The induction of TERT572-specific immune response was independent of the stage of disease or the disease clinical status at enrollment; moreover, the kinetics of immune response varied from patient to patient since some patients required more than two doses of the vaccine in order to mount a detectable immune response (Fig. 4a), as already reported with other vaccines [20]. Furthermore, boost vaccinations with the native peptide resulted in the maintenance of specific immune response that had been induced by the 6-vaccination schedule (Fig. 4b, c). These TERT-specific T cells were functional, since they specifically released perforin following stimulation with TERT peptides (Fig. 2a); it is well established that the perforin ELISpot correlates with cytotoxicity assays [21]. hTERT572Y-tetramer+ CD8+ T cells from one vaccinated patient were able to kill TERT-expressing tumor cells (Fig. 2b).

In the current study, we observed that in some patients the vaccine-induced TERT-reactive T cells detected in the blood after the 2nd vaccination disappeared after the completion of the 6-vaccination protocol (Fig. 1a); this observation clearly suggests that either the CTLs migrated to the tumor sites and therefore became undetectable in the blood or were subjected to cell death. It has been previously reported by two different groups that tumor-reactive T cells could be easily detected in the skin and lymph node biopsies but not in the blood of patients after vaccination [22, 23]. Moreover, Zaks et al. [24] reported that the re-stimulation of T cells at the peak of their expansion or activation may cause activation-induced cell death. Recent studies have proposed that one mechanism of immune escape used by the tumors is the production of immunosuppressive type II cytokines at the tumor sites [2527]. Alternatively, we cannot exclude an involvement of other homeostatic mechanisms such as enhanced expression of surface CTLA-4 (cytolytic T lymphocyte-associated antigen 4) molecule, which has higher affinity and effectively competes with CD28 for B7.1 and B7.2 binding, thus inducing inhibitory signals to effector T cells [2833] or an increased expansion of T regulatory cells (Tregs) that can suppress effector T cells [3438]. In addition, the decreased immune response observed in a proportion of patients who completed the six vaccinations could be due to initial stimulation of the immune response by the modified peptide that was subsequently faded off due to further stimulation by the native peptide. Hence, considering all the above possible mechanisms, those responsible for explaining our findings need to be investigated further. This could not be achieved in the present study due to the complete utilization of the biological material collected from patients.

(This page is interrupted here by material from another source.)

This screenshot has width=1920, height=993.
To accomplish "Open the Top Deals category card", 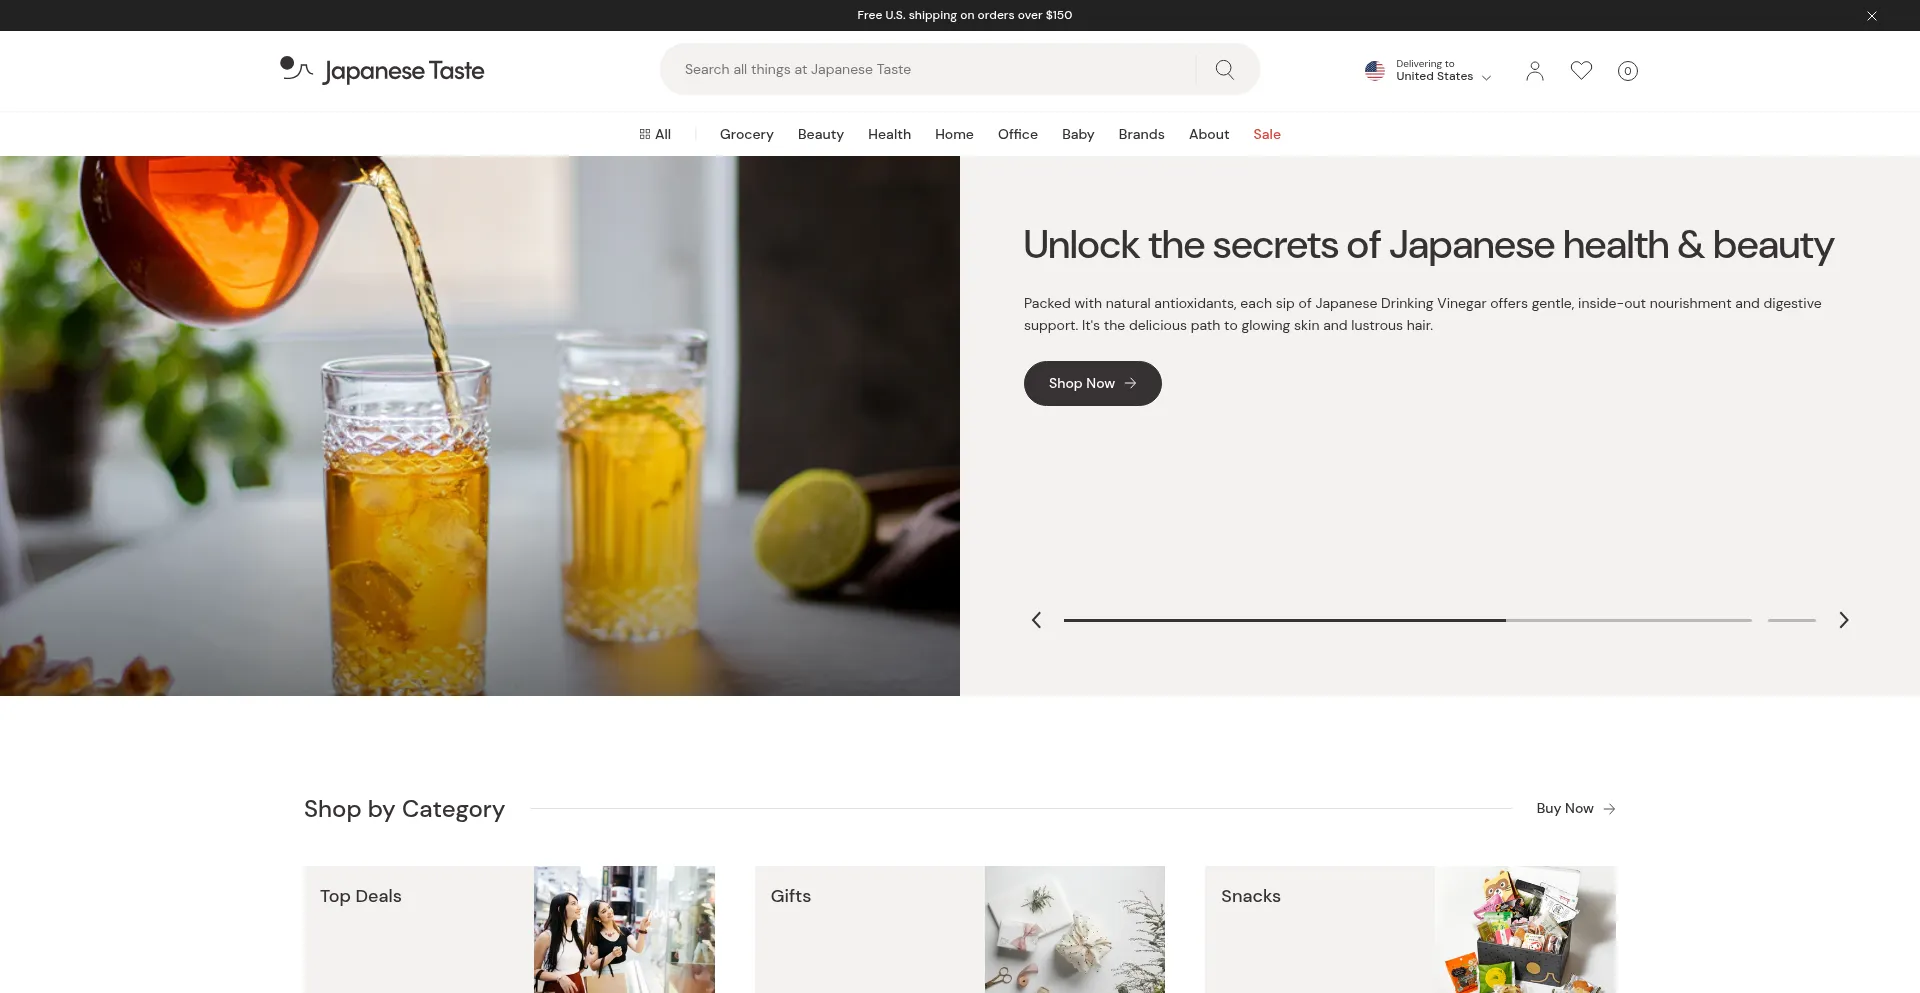I will tap(509, 929).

Finally, we observed a significant correlation between late (after the 6th vaccination) TERT-specific IFN-γ immune response and overall survival of vaccinated patients who entered the study with progressive disease. Indeed, late immune responders had a significantly better overall survival compared to that of non-responding patients (Fig. 5c). This observation seems to indicate that the failure of induction of immune response at the end of vaccination protocol may define a subgroup of patients who cannot derive a clinical benefit from the vaccination. However, this observation should be interpreted with caution since the present study was not designed to investigate this question and the patient population was very heterogeneous in terms of type of cancer and previous treatments that had been administered. Alternatively, the observed survival difference may merely reflect the overall better clinical status of patients including their ability to mount an immune response following Vx-001 vaccination.

In summary, the results of the current study demonstrate that Vx-001 is able to induce a TERT-specific immune response in vaccinated patients with different types of solid tumors and irrespective of the stage of disease and clinical status. The mechanisms regulating the induction or possible suppression of Vx-001-specific immune response merit to be further investigated as this vaccine is a promising candidate for cancer immunotherapy.